En 2015, después de veinticinco años observando cómo los
técnicos y los directores hacían su trabajo, y escribiendo películas al tiempo
que ejercía su carrera como actor, Viggo Mortensen se sintió preparado para dar el salto hacia la realización. Su
madre, que sufría demencia, acababa de fallecer y el actor comenzó a escribir
un nuevo guion que finalmente se convirtió en el debut como director: Falling.
John Peterson (Viggo Mortensen) es un piloto comercial que vive en California junto a su marido Eric (Terry Chen) y a su hija. Cuando su padre Willis (Lance Henriksen), un viejo granjero que vive solo en el campo, comienza a tener síntomas de demencia, John le convence para que se mude con ellos y pase allí sus últimos años de vida.
Aunque la película es fruto de la imaginación del autor, su origen se remonta a las notas que Mortensen escribió acerca de su madre. Tratando de recordar cosas sobre ella, comenzó a escribir «principalmente sentimientos más que hechos», que poco a poco se fueron transformando en una historia de ficción. Terminado el libreto, tuvieron que pasar cuatro años hasta conseguir el dinero necesario para llevar su proyecto a la gran pantalla. El ajustado presupuesto le obligó no solo a hacerse cargo del guion y la dirección, sino también de la producción, de la banda sonora… y de la interpretación, esto último fundamental para lograr los fondos.
Si bien la cinta es de ficción, Mortensen ha admitido cierto porcentaje autobiográfico en una trama en apariencia sencilla, pero tan compleja como complejas son las relaciones humanas. Así, en los flashbacks de los que se nutre el director para explicar los antecedentes de la familia protagonista, es en donde hay más escenas extraídas de la vida de Viggo Mortensen. Secuencias que tienen que ver con los recuerdos de la vida en la granja que la familia tenía en Dinamarca, a la que solían ir por vacaciones; con el trauma que sufrió Viggo, con tan solo once años, cuando se separaron sus padres; y con el hecho de haber tenido que cuidar de ambos y de lidiar con la demencia senil hasta el fallecimiento, primero de su madre y luego de su padre.
El que la historia se recubra de cierta verosimilitud no es óbice para que el núcleo central de la trama sea inventado y pivote alrededor de la difícil relación entre padre e hijo. Algo que vas más allá de la simple lucha generacional desde el momento en el que el director ha introducido el tema de la homosexualidad en una historia ya de por sí tensa. La “sinceridad” del anciano, aquejado de una enfermedad que le desinhibe a la hora de decir las cosas de forma directa, sin tapujos, no facilita las cosas a pesar de que el hijo no entra al trapo hasta el estallido final, cuando al viejo le da por criticar a la madre ya fallecida.

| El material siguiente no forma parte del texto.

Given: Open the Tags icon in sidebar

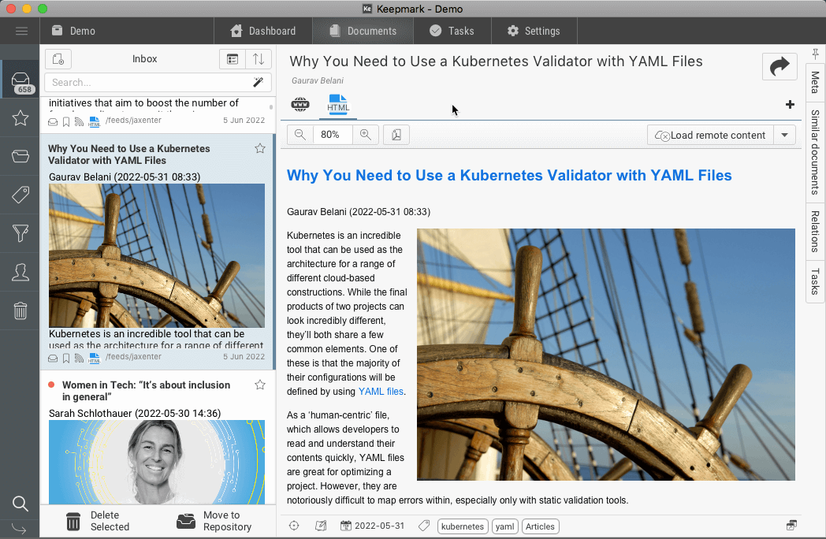Looking at the screenshot, I should tap(20, 195).
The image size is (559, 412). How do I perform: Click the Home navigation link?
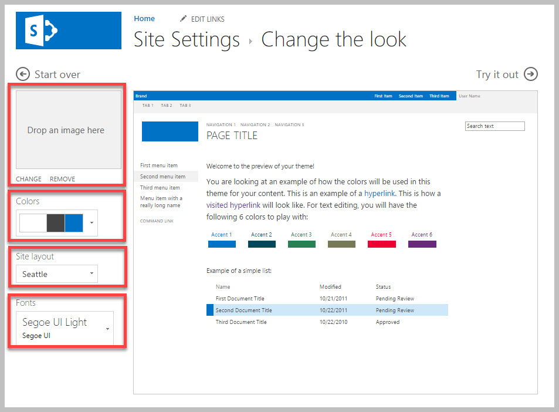click(x=144, y=18)
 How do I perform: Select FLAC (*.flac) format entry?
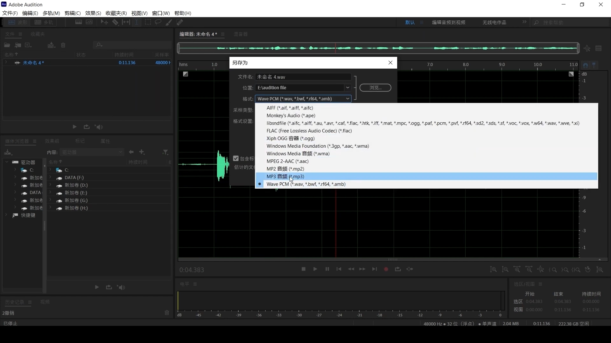tap(309, 131)
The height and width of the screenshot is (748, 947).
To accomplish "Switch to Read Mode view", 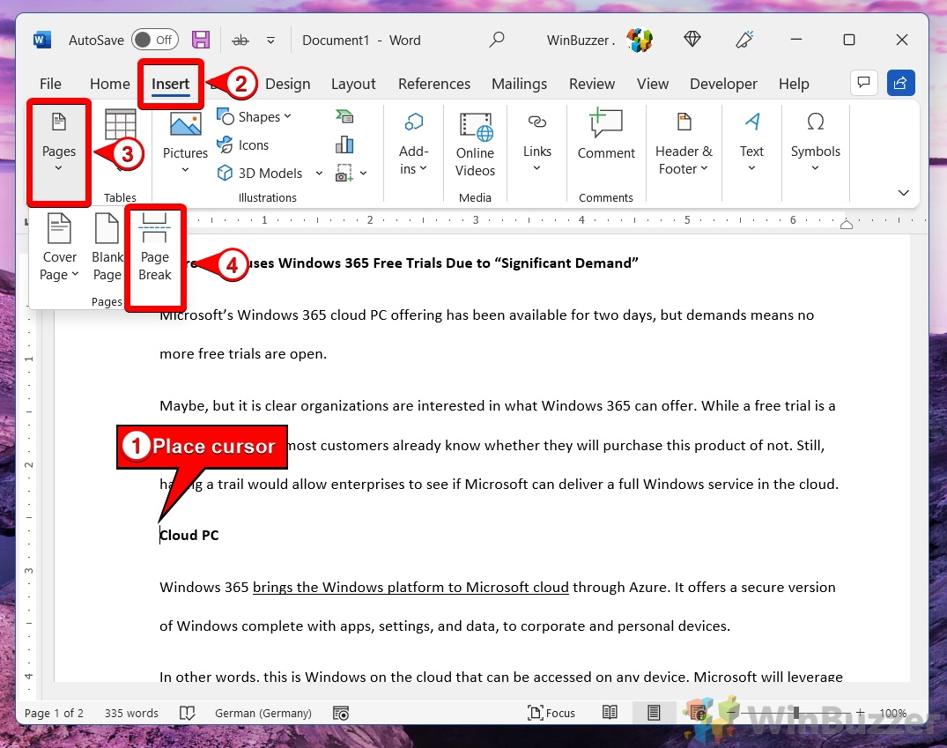I will (610, 713).
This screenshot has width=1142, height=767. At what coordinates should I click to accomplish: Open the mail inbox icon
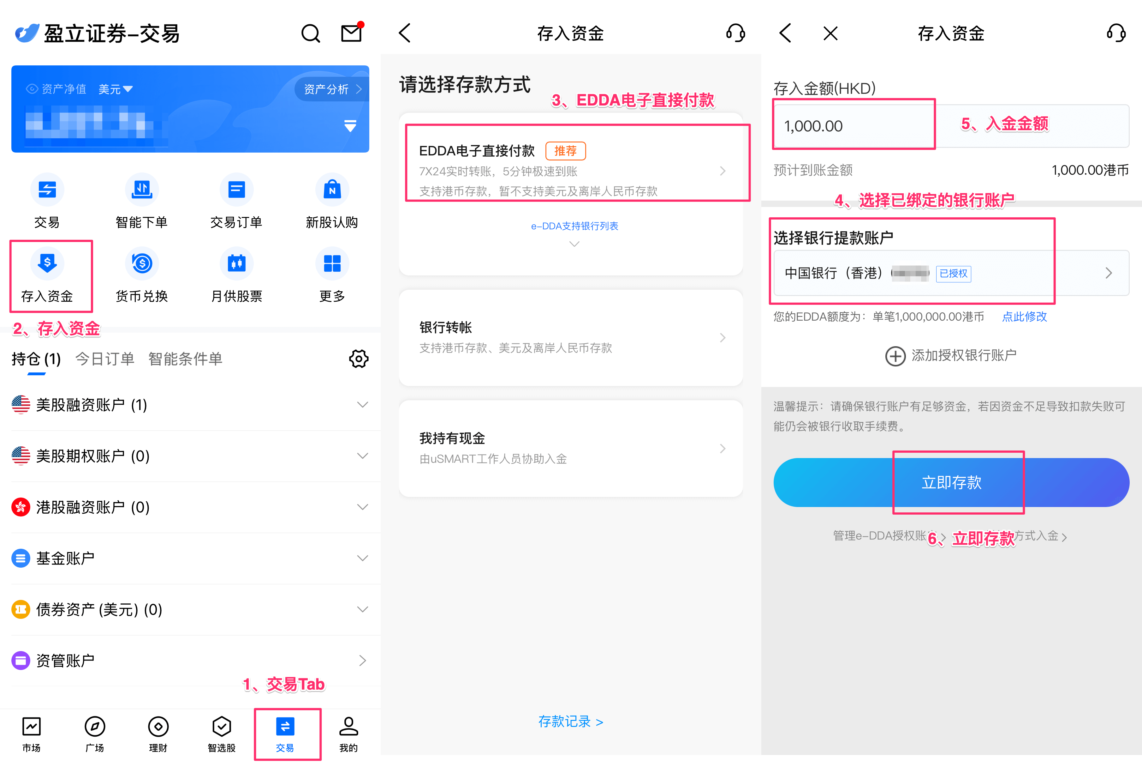tap(351, 33)
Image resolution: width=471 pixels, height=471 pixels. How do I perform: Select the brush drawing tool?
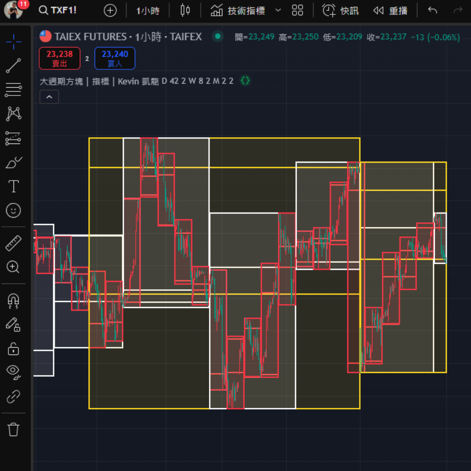click(14, 163)
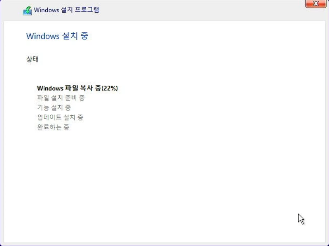Click the word '프로그램' in title caption
The image size is (329, 246).
[87, 10]
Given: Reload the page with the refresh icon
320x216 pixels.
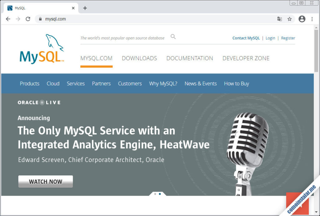Looking at the screenshot, I should [x=28, y=19].
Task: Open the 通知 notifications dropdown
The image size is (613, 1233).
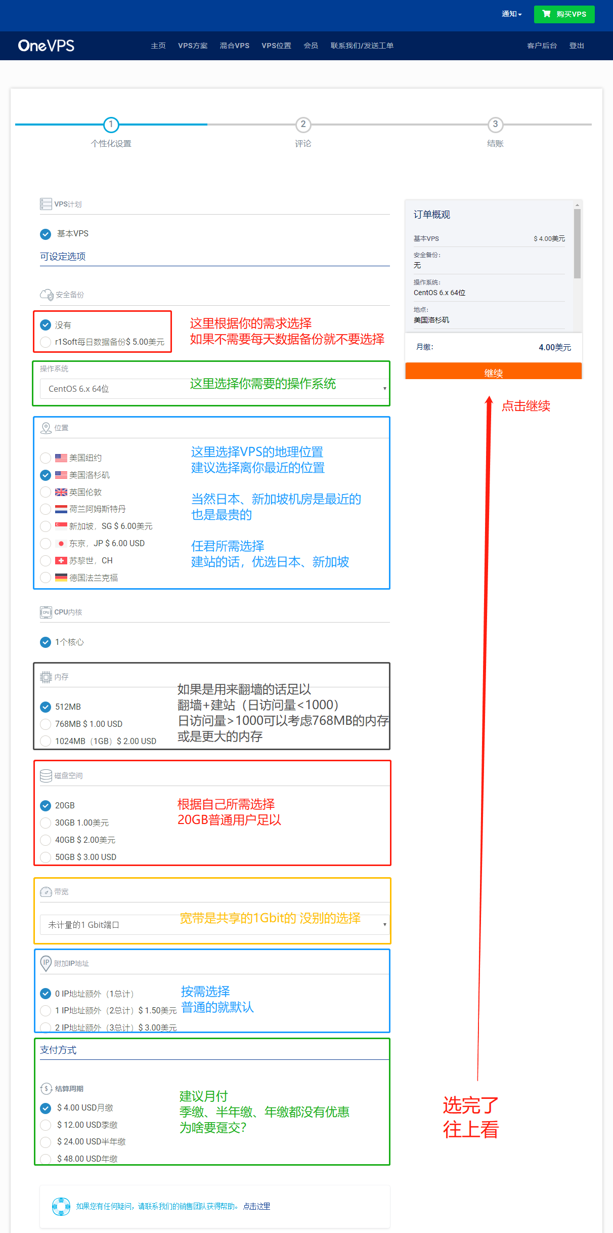Action: point(511,14)
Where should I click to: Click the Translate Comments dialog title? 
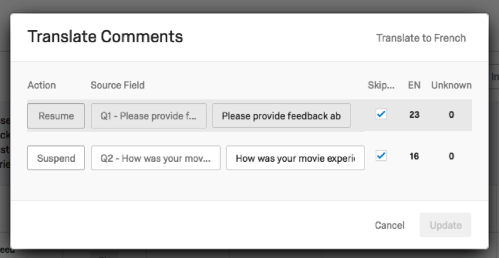tap(105, 37)
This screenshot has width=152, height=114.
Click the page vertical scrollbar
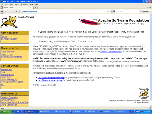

A medida que la batalla dialéctica se recrudece, el filme se agiganta y transciende hacia la audiencia que asiste no a una lucha padre-hijo, sino a una descripción —eso sí, algo maniquea— de las dos américas. Por un lado, la profunda, reaccionaria, homófoba y conservadora, personificada en el viejo Willis; y por otro, la más progresista y tolerante del resto de personajes: John y su marido, su hermana y los nietos. Se podría decir que Mortensen opina que los antagonistas pertenecen a épocas distintas, de ahí el enfrentamiento. Pero no nos engañemos, todos sabemos que existen muchas personas en la actualidad que comulgarían con las opiniones de Willis sin pestañear.
Un filme ideal para el mejor registro de Mortensen como actor, el tranquilo y pausado, pero con otros aciertos como la inclusión de simbologías más o menos evidentes, aunque todas adecuadas. Dos ejemplos: uno, el pequeño John, recién nacido, rompe a llorar cuando el padre lo coge en brazos; dos, la película que dan en televisión cuando discuten Willis y John no es otra que Río Rojo (Red River, Howard Hawks, 1948), y la escena que se ve en pantalla es la pelea final entre padre e hijo: John Wayne —actor conservador donde los haya, en la ficción y en la vida real— contra Montgomery Clift —progresista y joven. No hace falta decir más.